> _Recorded information_
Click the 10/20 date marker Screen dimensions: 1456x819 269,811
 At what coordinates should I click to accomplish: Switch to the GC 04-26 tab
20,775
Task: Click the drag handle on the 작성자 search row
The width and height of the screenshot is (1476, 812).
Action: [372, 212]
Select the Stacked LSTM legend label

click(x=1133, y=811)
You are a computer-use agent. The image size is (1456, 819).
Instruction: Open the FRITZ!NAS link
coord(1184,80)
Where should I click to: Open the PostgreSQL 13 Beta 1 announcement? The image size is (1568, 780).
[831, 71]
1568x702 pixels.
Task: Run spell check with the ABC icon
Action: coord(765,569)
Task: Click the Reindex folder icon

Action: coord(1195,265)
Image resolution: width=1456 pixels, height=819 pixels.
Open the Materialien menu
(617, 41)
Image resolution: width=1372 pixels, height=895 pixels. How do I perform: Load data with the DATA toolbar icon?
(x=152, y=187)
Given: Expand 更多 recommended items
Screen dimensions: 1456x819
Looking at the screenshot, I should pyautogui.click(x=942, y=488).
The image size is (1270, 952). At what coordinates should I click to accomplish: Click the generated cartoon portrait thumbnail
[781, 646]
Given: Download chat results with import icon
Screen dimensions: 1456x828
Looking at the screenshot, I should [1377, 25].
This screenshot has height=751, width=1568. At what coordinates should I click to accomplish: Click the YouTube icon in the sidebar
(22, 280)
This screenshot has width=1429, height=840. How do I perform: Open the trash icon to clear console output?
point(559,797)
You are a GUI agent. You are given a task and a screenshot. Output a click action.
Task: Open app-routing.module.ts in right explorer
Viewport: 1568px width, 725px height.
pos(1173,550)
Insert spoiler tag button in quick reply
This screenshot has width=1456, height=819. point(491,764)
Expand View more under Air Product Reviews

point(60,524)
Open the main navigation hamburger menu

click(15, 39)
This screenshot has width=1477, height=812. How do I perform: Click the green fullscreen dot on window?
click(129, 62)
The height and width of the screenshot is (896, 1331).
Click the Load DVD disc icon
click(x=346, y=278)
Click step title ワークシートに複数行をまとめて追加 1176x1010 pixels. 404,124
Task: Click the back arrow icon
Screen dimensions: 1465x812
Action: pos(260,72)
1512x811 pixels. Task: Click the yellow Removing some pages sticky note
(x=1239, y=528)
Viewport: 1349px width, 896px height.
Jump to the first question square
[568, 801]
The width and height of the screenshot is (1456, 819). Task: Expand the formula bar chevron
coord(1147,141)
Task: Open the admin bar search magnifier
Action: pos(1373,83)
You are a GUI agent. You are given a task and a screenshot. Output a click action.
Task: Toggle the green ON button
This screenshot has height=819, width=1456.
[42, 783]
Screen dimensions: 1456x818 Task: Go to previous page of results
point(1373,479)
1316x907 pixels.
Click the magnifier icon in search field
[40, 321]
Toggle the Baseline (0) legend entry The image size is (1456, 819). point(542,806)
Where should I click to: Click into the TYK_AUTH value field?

> _Work required_
Every line of the entries above that includes "Toggle" should be copied.

> _Written solution_
Task: Toggle the green ON button
Toggle the Baseline (0) legend entry The image size is (1456, 819). point(542,806)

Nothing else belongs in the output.